On the evening of April 29, 1992, Barry Abell got a call at home from one of his employees, telling him people with a truck were banging on the front door of the family business: the Abell Auction Company in the Adams-Normandie neighborhood. Within in no time, looters broke into the auction house that sold antique furnishings, ransacked it, and burned it down.
"It didn't seem to be a part of reality," recalls Abell, who's immigrant grandfather started the business in 1916, of the Los Angeles Riots. "It felt like I had been stabbed in the heart ... We were heart-broken.
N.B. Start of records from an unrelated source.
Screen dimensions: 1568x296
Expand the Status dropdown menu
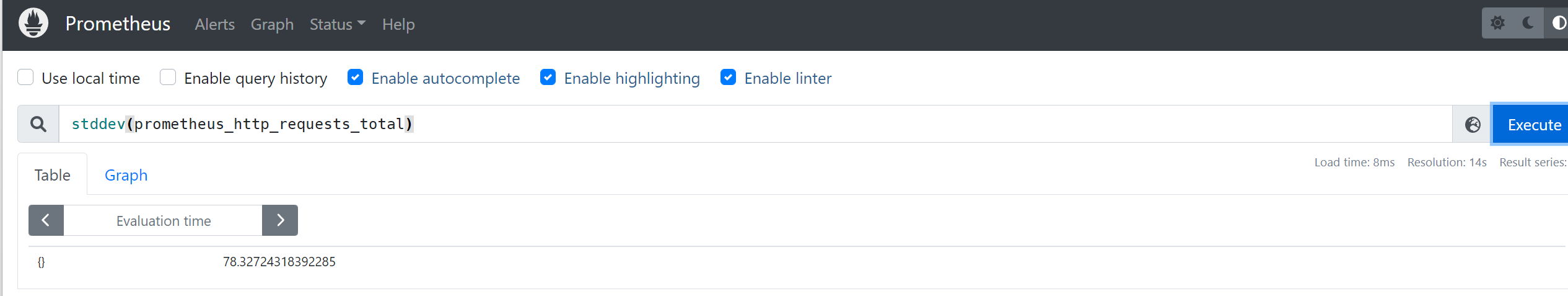(338, 24)
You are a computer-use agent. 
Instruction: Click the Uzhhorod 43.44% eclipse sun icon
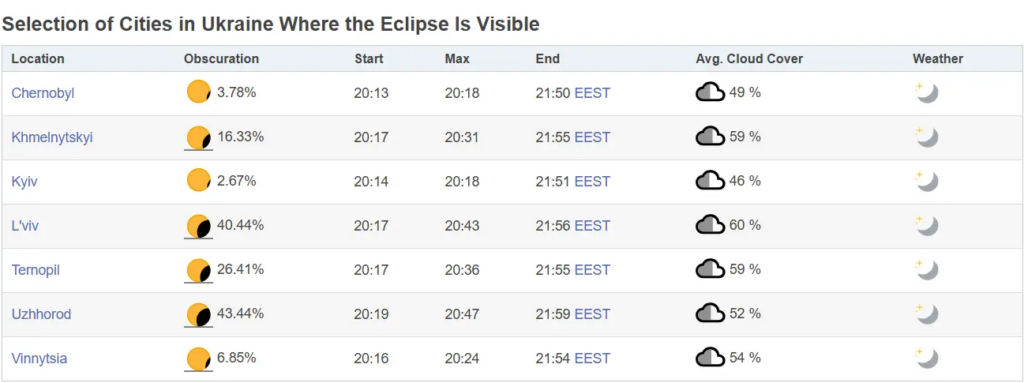199,315

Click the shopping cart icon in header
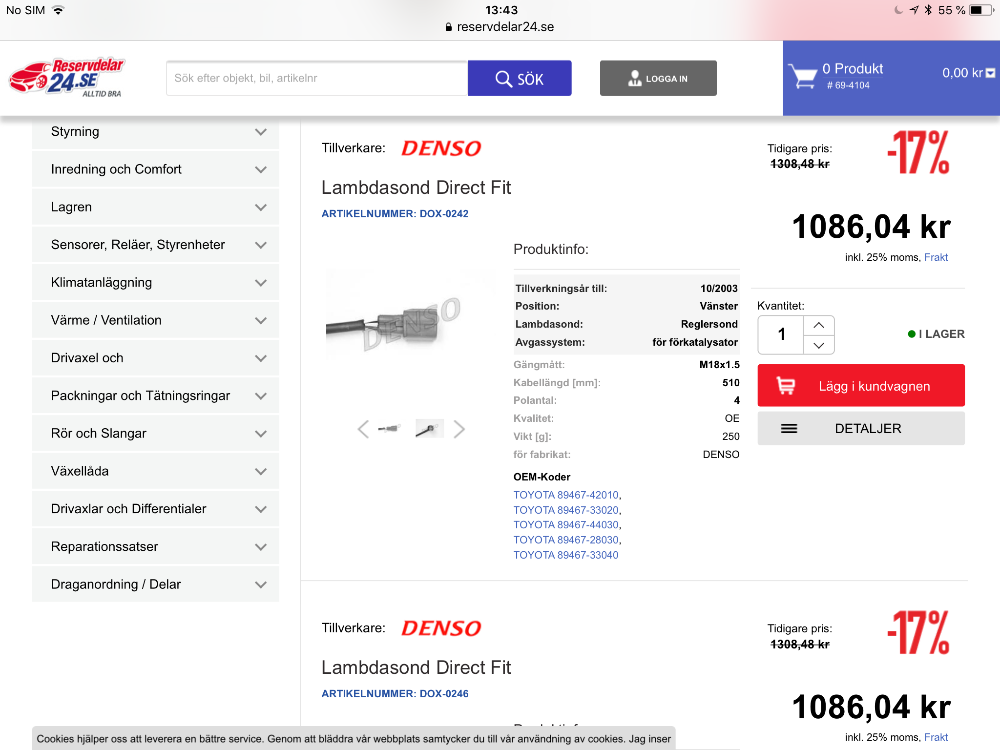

This was our life. This was all we've known. Then we had no business."
Very active in the community with charitable work, Abell Auction was also respected among antique dealers and interior decorators across Los Angeles.
By the end of their devastating night, the Abell family lost $2 million in inventory, two buildings, memorabilia that included photographs of famous Hollywood actors and actresses who had attended auctions over the years, and an extensive research library.
The Abells tried to rebuild on the same location on West Adams Boulevard near Western Avenue, but, Barry Abell says, the city of Los Angeles made it difficult for them to quickly get the necessary permits. They sold the property and moved to the city of Commerce, where the auction house stands today.
"It's a very business-friendly area," says Abell, who's president of the company. "Business is very good. I can't complain."
But Don Schireson, Barry's cousin and vice-president of the auction house, thinks today's tough economic times could cause more unrest in the future.
"The scary thing is that there's no reason it won't happen again," says Schireson. "There's a big difference between the poor and wealthy."
In interviews with L.A. Weekly for this week's cover story featuring "then-and-now" photographs of the 1992 Los Angeles riots, other everyday Angelenos think the same thing. What do you think?